- Exercise requirements -
Return exactly the line that contains "Task: Switch to the 内置控件 tab" and all lines beneath it in the entries, through the very last one.

Stored records

........

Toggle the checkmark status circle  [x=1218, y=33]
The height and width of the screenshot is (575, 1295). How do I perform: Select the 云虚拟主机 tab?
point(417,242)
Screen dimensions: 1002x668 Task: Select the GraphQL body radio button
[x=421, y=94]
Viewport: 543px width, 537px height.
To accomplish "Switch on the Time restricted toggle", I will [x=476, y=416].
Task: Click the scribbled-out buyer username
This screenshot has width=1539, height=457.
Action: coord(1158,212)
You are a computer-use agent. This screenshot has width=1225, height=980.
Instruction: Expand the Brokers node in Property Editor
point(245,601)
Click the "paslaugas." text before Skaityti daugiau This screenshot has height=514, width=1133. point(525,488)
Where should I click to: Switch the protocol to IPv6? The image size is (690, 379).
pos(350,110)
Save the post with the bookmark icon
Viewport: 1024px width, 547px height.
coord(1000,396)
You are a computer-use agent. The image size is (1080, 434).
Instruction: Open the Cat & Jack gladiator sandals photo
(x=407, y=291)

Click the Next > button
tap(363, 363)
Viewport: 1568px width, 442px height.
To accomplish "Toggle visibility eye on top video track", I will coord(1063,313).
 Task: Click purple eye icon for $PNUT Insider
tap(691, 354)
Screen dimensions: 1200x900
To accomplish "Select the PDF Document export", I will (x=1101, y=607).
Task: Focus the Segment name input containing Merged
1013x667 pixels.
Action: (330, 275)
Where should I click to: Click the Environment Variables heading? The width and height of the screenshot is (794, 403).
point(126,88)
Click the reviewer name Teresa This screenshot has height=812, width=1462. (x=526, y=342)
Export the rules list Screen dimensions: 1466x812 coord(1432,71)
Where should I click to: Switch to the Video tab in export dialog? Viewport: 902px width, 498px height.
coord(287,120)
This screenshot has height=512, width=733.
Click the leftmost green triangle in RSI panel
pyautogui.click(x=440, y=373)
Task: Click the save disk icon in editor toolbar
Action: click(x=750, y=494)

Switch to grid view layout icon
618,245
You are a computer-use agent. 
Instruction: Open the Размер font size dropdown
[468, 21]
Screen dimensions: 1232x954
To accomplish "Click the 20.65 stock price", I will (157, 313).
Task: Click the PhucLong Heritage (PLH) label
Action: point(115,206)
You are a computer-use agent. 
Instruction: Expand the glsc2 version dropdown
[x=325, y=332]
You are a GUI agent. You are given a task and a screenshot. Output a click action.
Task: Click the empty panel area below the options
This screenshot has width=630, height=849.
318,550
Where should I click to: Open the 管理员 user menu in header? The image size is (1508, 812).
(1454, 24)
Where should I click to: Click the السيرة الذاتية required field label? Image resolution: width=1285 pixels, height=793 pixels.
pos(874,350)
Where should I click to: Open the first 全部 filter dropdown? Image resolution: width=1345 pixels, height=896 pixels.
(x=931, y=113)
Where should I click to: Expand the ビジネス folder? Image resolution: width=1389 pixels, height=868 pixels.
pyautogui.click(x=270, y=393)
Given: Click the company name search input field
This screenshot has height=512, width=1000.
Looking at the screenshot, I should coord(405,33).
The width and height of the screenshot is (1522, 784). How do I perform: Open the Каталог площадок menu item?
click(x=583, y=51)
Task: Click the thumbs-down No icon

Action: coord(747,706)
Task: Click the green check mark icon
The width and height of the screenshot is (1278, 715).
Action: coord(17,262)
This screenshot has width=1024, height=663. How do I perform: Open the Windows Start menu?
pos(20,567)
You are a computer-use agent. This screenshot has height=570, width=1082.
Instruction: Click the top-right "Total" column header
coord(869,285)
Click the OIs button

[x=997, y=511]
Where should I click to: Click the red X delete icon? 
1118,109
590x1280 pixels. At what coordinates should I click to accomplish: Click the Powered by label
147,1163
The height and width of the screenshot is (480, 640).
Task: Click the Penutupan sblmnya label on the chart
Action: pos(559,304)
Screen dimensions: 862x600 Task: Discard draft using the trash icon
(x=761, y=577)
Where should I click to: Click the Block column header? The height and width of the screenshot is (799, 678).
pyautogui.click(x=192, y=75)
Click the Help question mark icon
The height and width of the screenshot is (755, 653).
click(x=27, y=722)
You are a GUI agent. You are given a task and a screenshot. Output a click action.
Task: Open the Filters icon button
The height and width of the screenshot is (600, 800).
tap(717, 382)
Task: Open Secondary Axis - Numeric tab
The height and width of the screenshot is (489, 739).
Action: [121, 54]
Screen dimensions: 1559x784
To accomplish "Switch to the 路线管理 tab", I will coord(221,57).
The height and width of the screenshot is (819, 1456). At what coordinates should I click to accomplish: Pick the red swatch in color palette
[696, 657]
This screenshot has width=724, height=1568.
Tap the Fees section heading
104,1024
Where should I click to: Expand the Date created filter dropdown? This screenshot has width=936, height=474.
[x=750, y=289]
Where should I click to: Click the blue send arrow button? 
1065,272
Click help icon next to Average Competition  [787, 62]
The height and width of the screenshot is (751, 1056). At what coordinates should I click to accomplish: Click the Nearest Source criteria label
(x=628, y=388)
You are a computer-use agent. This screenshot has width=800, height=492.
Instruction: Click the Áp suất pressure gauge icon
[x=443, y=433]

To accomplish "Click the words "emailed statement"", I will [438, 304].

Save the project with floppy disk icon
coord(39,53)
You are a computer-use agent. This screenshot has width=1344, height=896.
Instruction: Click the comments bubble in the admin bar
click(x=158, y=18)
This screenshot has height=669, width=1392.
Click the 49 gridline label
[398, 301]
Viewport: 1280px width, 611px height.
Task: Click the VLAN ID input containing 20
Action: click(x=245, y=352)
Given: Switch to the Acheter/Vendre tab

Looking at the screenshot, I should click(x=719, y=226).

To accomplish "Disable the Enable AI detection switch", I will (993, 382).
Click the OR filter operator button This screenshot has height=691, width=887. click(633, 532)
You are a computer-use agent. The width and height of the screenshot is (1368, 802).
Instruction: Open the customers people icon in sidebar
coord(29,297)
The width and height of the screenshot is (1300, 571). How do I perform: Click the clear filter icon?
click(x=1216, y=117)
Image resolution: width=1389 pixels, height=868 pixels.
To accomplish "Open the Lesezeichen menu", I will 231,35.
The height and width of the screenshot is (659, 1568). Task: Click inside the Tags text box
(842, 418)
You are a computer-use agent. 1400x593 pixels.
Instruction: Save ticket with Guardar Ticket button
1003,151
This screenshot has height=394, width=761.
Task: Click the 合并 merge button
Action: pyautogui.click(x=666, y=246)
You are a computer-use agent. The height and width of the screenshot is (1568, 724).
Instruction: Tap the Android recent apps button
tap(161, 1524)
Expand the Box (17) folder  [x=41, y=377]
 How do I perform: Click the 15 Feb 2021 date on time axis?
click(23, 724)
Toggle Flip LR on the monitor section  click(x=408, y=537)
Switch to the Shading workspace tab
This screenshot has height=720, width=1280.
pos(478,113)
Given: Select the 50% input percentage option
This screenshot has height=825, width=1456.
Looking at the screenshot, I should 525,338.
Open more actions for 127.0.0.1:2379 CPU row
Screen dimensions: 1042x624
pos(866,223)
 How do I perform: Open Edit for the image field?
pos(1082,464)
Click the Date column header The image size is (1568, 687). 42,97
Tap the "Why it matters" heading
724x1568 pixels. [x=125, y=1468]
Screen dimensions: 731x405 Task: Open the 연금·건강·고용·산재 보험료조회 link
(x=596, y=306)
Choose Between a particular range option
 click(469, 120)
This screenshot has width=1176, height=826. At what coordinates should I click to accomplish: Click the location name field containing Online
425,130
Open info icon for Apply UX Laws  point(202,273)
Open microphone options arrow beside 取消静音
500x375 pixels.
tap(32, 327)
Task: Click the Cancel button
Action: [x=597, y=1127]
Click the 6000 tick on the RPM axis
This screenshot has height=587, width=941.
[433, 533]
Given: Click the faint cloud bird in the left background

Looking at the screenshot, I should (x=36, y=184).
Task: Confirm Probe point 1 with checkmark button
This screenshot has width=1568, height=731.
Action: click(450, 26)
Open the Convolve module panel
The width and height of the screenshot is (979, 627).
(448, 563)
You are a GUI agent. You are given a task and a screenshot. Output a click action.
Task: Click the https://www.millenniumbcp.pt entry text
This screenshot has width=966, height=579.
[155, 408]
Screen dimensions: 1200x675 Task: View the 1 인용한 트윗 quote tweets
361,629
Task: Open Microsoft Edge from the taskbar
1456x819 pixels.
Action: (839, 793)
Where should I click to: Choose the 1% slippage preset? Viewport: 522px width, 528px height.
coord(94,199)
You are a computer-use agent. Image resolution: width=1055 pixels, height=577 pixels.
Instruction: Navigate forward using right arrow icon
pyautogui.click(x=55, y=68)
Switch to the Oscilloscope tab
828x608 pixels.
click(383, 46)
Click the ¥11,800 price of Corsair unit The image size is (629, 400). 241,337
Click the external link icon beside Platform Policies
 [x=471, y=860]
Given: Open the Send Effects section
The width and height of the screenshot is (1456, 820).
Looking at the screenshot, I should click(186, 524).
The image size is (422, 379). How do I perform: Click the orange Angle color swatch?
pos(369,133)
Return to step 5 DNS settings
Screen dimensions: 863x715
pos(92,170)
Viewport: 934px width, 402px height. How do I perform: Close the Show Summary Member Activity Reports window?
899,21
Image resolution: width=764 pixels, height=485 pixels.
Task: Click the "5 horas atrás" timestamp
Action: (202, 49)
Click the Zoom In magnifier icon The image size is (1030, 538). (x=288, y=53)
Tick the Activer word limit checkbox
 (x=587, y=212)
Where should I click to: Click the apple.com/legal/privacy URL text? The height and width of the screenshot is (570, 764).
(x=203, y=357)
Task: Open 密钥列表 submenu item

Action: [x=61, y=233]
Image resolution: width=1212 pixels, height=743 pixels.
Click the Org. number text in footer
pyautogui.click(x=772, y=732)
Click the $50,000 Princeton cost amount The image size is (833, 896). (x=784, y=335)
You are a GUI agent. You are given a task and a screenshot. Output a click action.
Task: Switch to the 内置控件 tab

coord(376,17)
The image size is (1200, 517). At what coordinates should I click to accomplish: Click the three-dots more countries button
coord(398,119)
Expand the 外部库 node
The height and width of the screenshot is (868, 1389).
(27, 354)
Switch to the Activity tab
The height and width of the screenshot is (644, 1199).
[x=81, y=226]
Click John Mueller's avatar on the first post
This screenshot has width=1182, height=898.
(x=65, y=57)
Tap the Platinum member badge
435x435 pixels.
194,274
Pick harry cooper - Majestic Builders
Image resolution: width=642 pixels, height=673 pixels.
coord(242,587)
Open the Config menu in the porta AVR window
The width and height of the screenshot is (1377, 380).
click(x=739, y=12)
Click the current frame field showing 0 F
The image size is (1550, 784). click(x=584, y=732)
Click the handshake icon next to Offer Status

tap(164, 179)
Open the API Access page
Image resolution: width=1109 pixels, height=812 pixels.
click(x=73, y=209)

........

- Response to this task -
Task: Switch to the 内置控件 tab

coord(376,17)
The image size is (1200, 517). At what coordinates should I click to accomplish: Click the three-dots more countries button
coord(398,119)
Expand the 外部库 node
The height and width of the screenshot is (868, 1389).
(27, 354)
Switch to the Activity tab
The height and width of the screenshot is (644, 1199).
[x=81, y=226]
Click John Mueller's avatar on the first post
This screenshot has width=1182, height=898.
(x=65, y=57)
Tap the Platinum member badge
435x435 pixels.
194,274
Pick harry cooper - Majestic Builders
Image resolution: width=642 pixels, height=673 pixels.
coord(242,587)
Open the Config menu in the porta AVR window
The width and height of the screenshot is (1377, 380).
click(x=739, y=12)
Click the current frame field showing 0 F
The image size is (1550, 784). click(x=584, y=732)
Click the handshake icon next to Offer Status

tap(164, 179)
Open the API Access page
Image resolution: width=1109 pixels, height=812 pixels.
click(x=73, y=209)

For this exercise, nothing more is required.